Fair enough, I misspoke there. But could you talk about the trend towards not only EAP with partnerships like Insomniac, Respawn, but then also Activision and its Bungie deal. Is there a trend towards developer owned IPs for high-profile third party developers?

First off, there's not a trend towards EAP. Insomniac, Epic, Valve, id, Bethesda, have been private, independent companies for a decade or more. So, they're the same as they've always been and they've always had publishing partners. Bungie's the one that's sort of a little harder to track because they were independent, then they were owned by Microsoft and they were independent again. But, everybody you named and everybody that I would add to that list that I think you're paying attention to are a collection of strong, independent third-party developers that I'm very proud to be in partnership with.

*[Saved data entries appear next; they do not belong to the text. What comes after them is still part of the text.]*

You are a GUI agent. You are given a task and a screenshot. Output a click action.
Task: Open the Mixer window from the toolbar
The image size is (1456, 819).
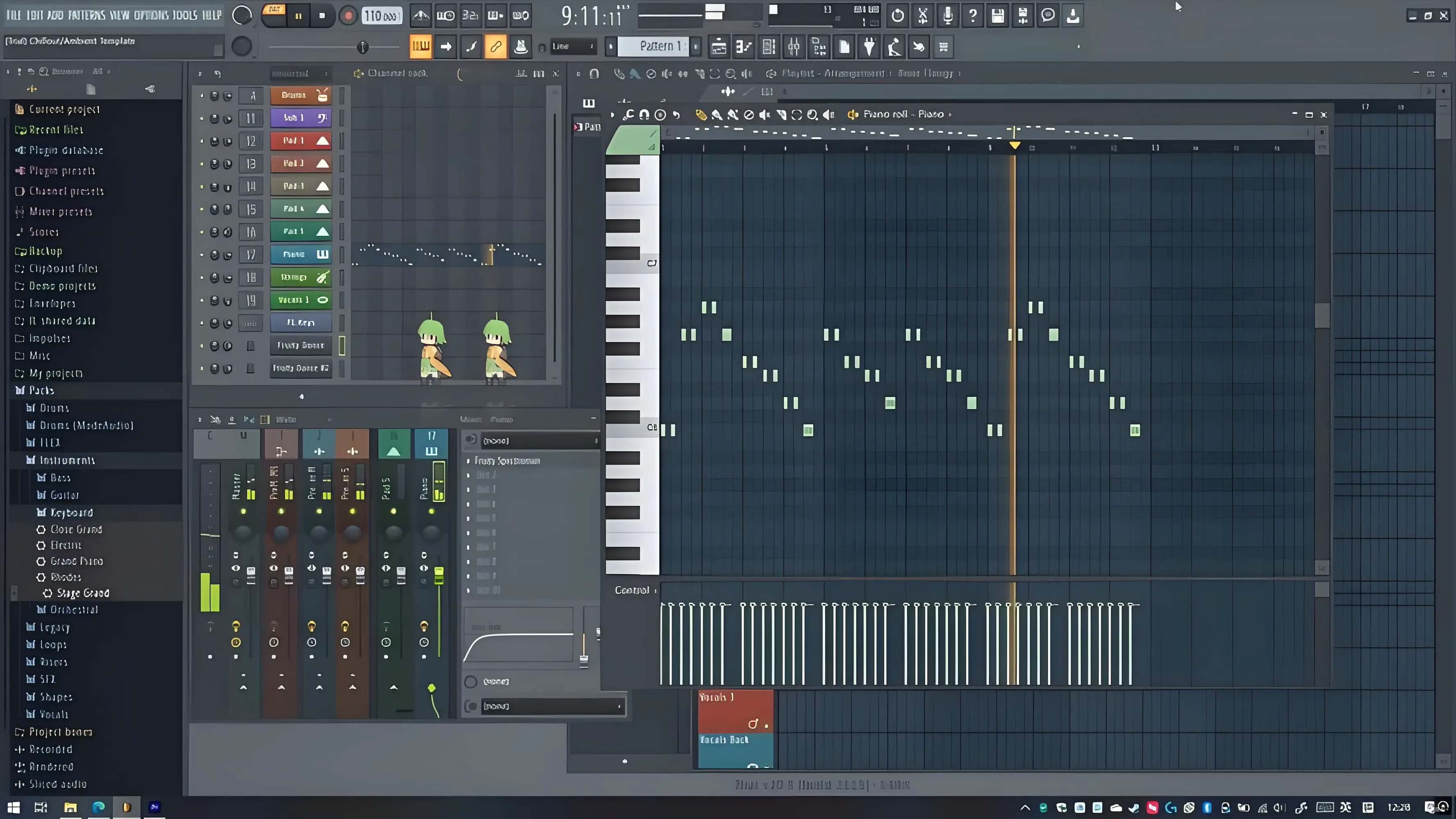click(x=794, y=47)
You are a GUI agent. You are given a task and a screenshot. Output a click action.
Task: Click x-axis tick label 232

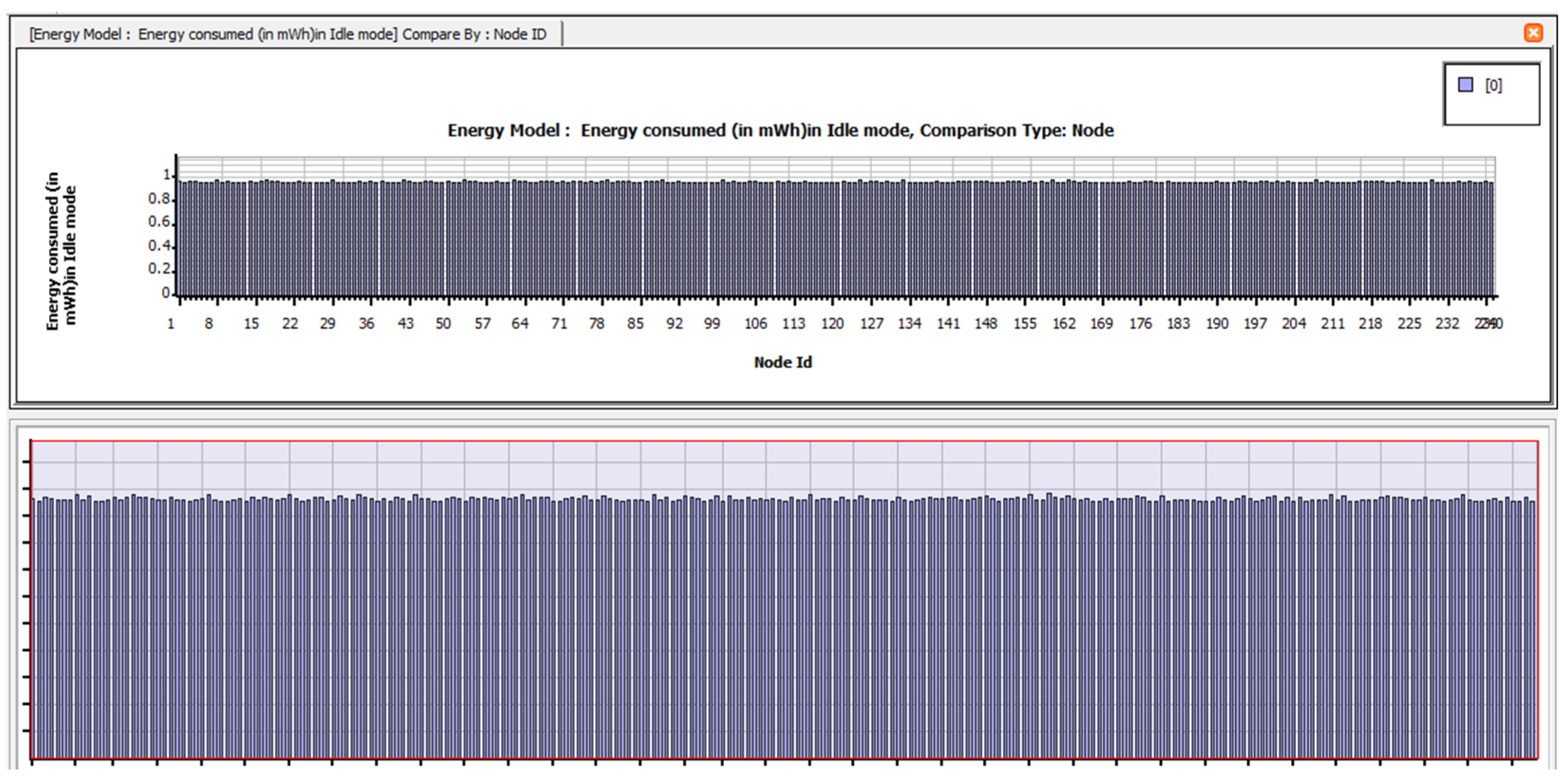pos(1446,323)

What's different is that they're now all or mostly partners with Electronic Arts cause we think that we're a better house for supporting the quality they want to bring to market and the market penetration they hope to get. So, I don't think anything has really fundamentally changed other than who they're partnering with. That same smattering of developers was spread out over two or three different first party, primary partnerships and two or three publisher partnerships. And now they're highly concentrated in EAP. I don't know if that much has changed, but there's still no question that these teams are really talented.

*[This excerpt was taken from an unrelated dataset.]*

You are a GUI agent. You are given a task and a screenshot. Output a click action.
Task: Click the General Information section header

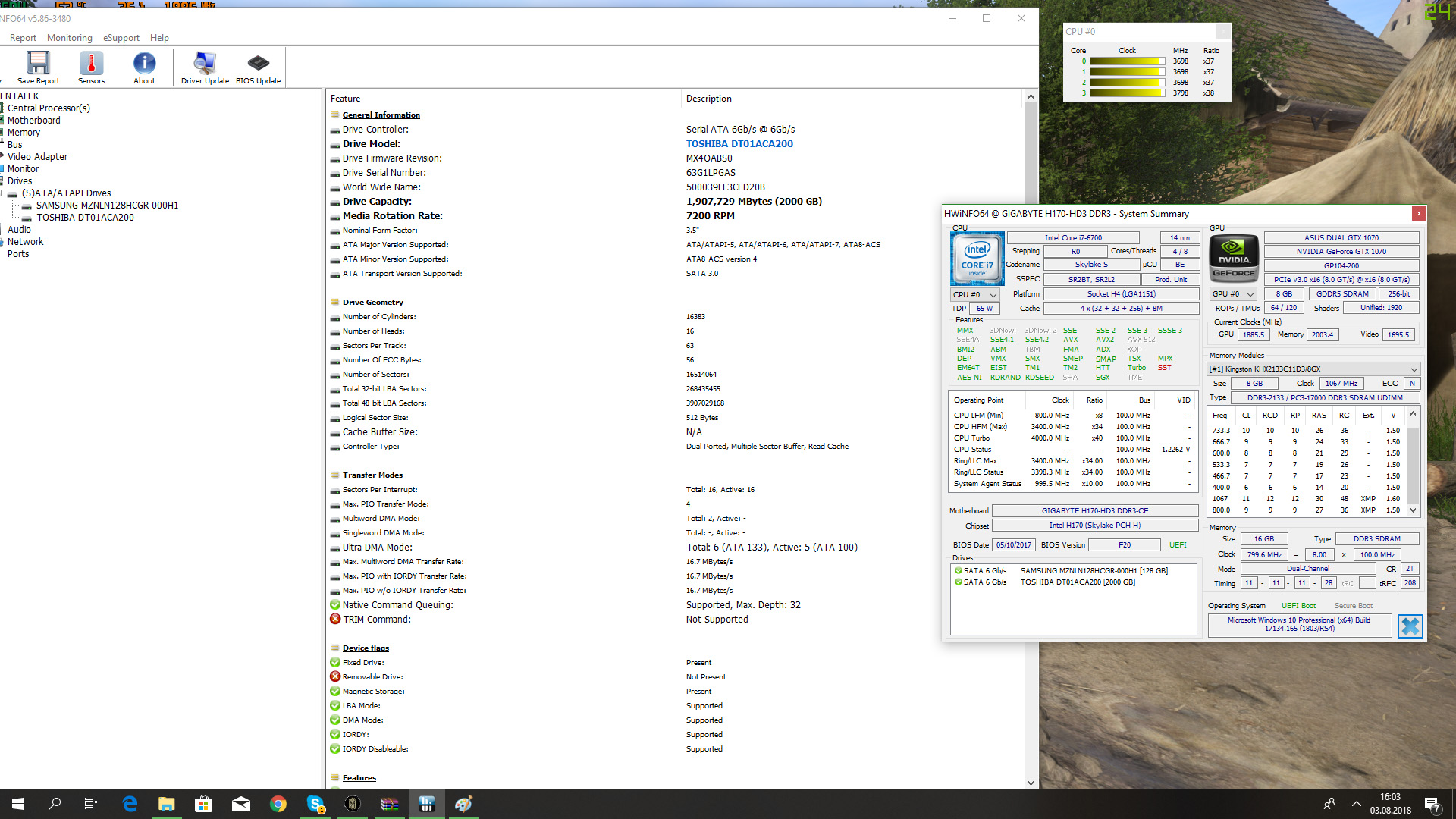click(x=381, y=115)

The quality drum you've been beating for internal development really hit its peak when Dead Space and Mirror's Edge came in the same year. I think both were really well regarded critically. Both made it onto Joystiq's Top 10 list. Dead Space sold better and it's getting a sequel. Mirror's Edge didn't do as well critically, it didn't do as well commercially, and the only thing we've seen in terms of a sequel is an iPad game. You were quoted as saying, "I think it's a game that deserves to come back." And I was wondering where you think the problems were with Mirror's Edge in terms of marketing, in terms of EA support for the title. And how serious is EA at returning to a game like Mirror's Edge even if it didn't do as well as you had hoped?

We continue to be heavily invested in new IP. I think we have the number one new IP so far this year in Dante's Inferno. We have the number one new IP on the Wii for all of last year with EA Sports Active. We've got new IP in the form of MMA. You'll see some new stuff at E3. We're big believers that our industry needs the juice of innovation and we're excited to bring it to market. We're also bringing back things where we think we really nailed it the first time. Like Dead Space 2 is going to be in our current fiscal year; Medal of Honor and others.

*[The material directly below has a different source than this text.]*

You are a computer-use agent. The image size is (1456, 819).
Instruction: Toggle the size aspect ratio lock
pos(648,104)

So, as a core, I think we've got a pretty good approach to it. In terms of Mirror's Edge, I think it probably didn't help that it launched when Congress was in session on whether the United States was going to continue as a going economy. I don't know if you remember, but it was right on top of the biggest economic meltdown in history. That was probably a challenging moment to be introduced into the marketplace. So, that was probably was noisy. But I'd say the primary issue with Mirror's was probably not marketing. It was probably a tough window. I told you what that window was about. And the other thing was, certain aspects of, my personal opinion, the level design didn't work very well. So, I think it was atmospheric. Environments were brilliant. I loved the character. I, personally, love the parkour gameplay. I thought it felt quirky jerky, halt and stop, rush and get thwarted in a way that wasn't as satisfying for some gamers that wanted to feel continuous in their gameplay. And I think we got some of that feedback in research. And I can assure you, I experienced it personally. And so, we're actually doing a couple of interesting things with Mirror's Edge. You noticed the iPad game. It's definitely an IP in our portfolio and if and when we've got something to announce, we'll let you know.

Thanks for the time, and best of luck at E3.